Selon le ministère, l'abattage est "réglementé" et, si cette réunion avait lieu, il y aurait un "délit de complicité d'abattage illégal".
"Le ministère est ferme sur le respect de la loi en la matière", a indiqué M. Gachet.
Si, malgré tout, le maire et l'associaition "maintiennent leur décision, le préfet "prendra toutes dispositions" pour "interdire" cette formation "pour troubles à l'ordre public", a ajouté le porte-parole du ministère.
"La ville de Grenoble confirme l'autorisation donnée pour cette réunion", "compte tenu des vérifications réalisées auprès de l'association" organisatrice et "de la confirmation apportée sur le fait qu'elle s'inscrit bien dans le cadre de la réglementation sanitaire", a-t-on indiqué vendredi dans l'entourage du maire.

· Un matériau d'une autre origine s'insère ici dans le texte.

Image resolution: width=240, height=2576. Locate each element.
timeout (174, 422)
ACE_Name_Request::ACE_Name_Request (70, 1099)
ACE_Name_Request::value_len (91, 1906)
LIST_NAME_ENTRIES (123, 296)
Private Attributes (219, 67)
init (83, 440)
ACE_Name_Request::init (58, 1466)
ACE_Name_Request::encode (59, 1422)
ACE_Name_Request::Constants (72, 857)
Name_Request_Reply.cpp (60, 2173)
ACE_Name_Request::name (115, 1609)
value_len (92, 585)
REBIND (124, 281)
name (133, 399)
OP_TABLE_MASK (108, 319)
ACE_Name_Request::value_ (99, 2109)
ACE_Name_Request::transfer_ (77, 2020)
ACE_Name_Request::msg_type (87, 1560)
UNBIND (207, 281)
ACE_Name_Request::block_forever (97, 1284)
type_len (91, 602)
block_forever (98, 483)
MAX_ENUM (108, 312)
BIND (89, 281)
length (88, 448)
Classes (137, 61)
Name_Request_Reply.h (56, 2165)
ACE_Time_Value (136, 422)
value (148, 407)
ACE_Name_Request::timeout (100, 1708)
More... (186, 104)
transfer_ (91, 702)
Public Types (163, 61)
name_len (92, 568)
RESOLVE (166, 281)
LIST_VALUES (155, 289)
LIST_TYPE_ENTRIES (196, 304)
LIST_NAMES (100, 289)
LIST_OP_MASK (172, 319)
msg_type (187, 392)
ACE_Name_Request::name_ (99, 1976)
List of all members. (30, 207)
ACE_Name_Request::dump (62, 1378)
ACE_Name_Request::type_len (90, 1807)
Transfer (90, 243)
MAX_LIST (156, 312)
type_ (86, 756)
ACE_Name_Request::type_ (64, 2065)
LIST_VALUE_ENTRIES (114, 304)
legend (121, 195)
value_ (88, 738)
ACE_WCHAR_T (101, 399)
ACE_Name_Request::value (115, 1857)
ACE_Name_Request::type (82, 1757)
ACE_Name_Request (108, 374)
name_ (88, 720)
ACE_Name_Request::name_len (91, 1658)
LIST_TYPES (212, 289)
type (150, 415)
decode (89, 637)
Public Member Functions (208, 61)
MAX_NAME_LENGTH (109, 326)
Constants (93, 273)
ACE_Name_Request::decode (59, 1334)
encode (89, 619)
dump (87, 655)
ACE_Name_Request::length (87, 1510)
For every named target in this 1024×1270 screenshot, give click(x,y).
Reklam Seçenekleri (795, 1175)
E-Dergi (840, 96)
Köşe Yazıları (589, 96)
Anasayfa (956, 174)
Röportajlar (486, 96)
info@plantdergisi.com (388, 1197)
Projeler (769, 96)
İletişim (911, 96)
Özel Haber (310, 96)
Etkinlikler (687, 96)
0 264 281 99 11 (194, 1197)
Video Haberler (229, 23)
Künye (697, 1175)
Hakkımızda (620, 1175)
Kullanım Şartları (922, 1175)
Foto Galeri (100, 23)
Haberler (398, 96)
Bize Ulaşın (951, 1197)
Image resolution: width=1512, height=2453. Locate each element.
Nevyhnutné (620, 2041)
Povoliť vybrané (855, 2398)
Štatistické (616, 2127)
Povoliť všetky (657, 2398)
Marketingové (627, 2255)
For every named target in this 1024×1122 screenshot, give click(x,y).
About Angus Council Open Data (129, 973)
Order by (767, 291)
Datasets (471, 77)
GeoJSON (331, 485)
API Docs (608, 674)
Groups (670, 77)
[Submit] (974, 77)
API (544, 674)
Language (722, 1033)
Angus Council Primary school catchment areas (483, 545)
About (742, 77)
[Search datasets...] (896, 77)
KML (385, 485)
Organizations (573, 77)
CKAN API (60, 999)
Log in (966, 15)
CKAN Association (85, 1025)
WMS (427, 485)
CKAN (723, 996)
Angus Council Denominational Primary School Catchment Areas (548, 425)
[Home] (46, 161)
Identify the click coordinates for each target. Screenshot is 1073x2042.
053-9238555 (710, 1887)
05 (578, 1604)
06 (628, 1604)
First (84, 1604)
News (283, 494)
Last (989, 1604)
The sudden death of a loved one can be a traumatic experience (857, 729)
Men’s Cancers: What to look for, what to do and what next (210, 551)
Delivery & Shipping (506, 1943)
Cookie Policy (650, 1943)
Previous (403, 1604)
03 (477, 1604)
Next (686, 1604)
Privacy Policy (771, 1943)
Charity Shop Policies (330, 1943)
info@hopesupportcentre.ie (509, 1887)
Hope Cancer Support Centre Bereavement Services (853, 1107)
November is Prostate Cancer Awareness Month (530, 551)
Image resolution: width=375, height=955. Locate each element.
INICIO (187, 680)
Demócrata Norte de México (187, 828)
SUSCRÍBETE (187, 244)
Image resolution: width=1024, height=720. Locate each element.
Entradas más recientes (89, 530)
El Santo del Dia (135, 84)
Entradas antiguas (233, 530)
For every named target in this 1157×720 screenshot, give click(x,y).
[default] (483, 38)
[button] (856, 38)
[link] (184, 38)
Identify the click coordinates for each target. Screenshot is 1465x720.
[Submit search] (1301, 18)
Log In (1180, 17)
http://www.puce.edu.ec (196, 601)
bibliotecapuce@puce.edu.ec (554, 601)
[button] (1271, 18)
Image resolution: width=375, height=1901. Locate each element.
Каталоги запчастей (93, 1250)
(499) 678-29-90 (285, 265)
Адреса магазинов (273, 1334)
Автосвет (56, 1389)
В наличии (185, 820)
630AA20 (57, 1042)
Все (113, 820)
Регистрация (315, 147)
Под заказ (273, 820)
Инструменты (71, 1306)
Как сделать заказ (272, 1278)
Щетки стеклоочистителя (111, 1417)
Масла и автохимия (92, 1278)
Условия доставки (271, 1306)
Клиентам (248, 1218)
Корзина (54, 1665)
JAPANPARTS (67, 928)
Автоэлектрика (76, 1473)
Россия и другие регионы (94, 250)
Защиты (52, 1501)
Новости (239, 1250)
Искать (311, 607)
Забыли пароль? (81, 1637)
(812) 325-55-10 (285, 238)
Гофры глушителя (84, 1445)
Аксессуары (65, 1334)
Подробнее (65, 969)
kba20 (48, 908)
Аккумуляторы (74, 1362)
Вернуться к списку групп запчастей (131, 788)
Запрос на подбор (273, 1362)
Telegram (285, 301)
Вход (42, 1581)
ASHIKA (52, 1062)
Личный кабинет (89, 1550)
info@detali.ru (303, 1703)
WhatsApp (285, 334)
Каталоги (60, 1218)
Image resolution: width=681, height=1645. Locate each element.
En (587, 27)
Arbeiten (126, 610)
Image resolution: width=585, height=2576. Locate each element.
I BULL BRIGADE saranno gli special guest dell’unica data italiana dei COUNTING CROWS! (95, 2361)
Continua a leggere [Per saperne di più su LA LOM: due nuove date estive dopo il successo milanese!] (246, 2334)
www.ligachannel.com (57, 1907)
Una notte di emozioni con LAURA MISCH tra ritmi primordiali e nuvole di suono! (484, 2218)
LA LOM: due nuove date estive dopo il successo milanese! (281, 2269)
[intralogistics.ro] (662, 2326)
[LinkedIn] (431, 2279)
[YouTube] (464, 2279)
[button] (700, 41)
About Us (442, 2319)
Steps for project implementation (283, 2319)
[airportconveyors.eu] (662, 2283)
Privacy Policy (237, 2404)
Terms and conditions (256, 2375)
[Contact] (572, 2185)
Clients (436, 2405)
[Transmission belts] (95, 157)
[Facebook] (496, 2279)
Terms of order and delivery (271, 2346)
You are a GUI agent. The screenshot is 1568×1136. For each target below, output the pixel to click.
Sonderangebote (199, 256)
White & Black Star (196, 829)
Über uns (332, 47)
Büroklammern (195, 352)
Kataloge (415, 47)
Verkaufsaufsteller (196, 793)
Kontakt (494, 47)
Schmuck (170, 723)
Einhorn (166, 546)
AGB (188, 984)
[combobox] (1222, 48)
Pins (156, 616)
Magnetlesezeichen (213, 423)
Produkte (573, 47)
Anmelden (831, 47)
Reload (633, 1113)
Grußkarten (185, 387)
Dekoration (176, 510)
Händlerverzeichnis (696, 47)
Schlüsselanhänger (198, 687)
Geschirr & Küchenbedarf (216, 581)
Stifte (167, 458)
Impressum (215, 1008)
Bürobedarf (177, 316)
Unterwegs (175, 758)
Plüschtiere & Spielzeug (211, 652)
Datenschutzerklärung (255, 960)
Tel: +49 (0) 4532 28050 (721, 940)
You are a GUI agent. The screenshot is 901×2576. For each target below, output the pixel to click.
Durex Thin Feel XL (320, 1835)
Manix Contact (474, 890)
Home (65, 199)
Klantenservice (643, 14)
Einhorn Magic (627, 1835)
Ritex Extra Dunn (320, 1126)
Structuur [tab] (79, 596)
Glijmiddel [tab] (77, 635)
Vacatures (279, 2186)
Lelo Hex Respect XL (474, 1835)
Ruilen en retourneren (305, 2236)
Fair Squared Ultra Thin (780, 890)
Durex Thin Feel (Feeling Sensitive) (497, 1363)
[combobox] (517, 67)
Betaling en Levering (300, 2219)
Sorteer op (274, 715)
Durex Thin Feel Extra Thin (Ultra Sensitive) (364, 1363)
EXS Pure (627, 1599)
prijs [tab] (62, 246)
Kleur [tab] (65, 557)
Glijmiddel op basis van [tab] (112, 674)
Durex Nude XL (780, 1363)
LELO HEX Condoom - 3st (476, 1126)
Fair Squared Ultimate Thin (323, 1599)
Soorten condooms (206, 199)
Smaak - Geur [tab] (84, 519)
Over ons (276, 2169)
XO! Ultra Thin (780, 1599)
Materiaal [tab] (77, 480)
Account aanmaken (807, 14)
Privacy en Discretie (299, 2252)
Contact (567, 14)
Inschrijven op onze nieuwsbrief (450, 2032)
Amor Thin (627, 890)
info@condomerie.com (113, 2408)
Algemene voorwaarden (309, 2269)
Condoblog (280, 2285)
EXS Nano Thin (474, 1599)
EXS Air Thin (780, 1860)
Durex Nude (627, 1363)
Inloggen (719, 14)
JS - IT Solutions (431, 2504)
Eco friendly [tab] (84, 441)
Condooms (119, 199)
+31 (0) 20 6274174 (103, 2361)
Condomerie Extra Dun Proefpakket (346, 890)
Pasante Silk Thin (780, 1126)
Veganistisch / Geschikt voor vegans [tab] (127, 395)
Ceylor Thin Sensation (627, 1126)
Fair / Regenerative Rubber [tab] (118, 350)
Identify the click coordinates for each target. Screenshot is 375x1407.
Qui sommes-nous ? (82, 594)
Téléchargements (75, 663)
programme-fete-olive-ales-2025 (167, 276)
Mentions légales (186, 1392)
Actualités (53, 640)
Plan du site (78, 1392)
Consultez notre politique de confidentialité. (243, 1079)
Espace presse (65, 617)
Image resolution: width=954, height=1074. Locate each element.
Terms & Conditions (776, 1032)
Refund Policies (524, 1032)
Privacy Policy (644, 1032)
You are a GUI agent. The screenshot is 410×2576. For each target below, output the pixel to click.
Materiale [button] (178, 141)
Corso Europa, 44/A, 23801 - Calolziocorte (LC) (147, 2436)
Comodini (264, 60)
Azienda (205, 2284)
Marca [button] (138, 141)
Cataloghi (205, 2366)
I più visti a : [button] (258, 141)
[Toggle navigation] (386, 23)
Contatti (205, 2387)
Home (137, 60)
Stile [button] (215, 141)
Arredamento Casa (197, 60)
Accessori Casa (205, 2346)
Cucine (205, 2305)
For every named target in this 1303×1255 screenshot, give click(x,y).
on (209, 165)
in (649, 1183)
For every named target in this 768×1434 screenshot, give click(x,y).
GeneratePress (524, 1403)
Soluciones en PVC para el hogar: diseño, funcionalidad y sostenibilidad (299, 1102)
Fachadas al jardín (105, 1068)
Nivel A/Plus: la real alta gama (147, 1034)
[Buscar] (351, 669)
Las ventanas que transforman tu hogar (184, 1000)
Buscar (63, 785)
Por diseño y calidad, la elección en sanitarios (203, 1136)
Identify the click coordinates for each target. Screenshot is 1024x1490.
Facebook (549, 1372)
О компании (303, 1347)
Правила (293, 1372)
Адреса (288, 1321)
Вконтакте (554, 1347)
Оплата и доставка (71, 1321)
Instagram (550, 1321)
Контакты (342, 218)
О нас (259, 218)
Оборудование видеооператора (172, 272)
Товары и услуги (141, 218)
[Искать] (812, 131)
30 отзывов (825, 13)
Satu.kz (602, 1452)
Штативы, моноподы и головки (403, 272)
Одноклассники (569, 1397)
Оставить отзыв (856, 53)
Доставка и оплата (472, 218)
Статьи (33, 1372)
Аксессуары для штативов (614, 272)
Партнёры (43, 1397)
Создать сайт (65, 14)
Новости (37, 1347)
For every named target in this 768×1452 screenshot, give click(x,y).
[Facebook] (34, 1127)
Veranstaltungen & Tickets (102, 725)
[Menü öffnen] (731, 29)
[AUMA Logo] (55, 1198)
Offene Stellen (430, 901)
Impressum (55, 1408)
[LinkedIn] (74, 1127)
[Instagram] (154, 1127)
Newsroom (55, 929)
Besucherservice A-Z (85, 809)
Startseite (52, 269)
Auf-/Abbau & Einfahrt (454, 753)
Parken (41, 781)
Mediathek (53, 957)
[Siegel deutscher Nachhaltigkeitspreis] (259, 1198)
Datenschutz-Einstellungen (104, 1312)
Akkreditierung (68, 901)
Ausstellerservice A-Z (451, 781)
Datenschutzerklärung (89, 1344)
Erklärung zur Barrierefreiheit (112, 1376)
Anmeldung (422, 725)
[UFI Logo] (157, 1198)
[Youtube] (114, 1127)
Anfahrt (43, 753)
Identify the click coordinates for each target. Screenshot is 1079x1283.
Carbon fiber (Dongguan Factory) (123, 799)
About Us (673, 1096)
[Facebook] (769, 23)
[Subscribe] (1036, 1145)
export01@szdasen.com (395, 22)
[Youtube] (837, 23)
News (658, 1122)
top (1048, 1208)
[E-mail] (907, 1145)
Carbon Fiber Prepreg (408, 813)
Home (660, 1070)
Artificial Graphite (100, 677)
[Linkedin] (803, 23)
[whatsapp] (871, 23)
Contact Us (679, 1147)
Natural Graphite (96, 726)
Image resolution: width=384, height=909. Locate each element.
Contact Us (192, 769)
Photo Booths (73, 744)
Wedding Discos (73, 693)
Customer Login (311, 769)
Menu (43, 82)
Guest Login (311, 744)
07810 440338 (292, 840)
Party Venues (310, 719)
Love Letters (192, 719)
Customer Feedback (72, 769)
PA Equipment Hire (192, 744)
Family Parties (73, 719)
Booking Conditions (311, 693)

L'Association de sensibilisation d'information et de défense du consommateur musulman (ASIDCOM) et l'Institut de formation Vioscope présentent cette formation, organisée gratuitement mais réservée aux membres de l'ASIDCOM, comme "une première en France".
Elle vise à informer les musulmans sur la réglementation européenne de l'abattage, a assuré à l'AFP le président de l'association, Hadj Abdel Aziz Di Spigno.
L'Intérieur, a précisé d'autre part M. Gachet, a "sensibilisé" le Conseil français du culte musulman (CFCM) afin "de veiller à ce que les règles" concernant l'abattage "soient respectées".
La fondation Brigitte-Bardot a estimé que la réunion devant se tenir à Grenoble constituait une "véritable appel à l'abattage clandestin".
La loi française impose que les animaux "dits de consommation soient tués dans un abattoir par des professionnels agréés", a rappelé la fondation, ce rappel à la loi étant clairement évoqué par M. Gachet dans sa déclaration à l'AFP.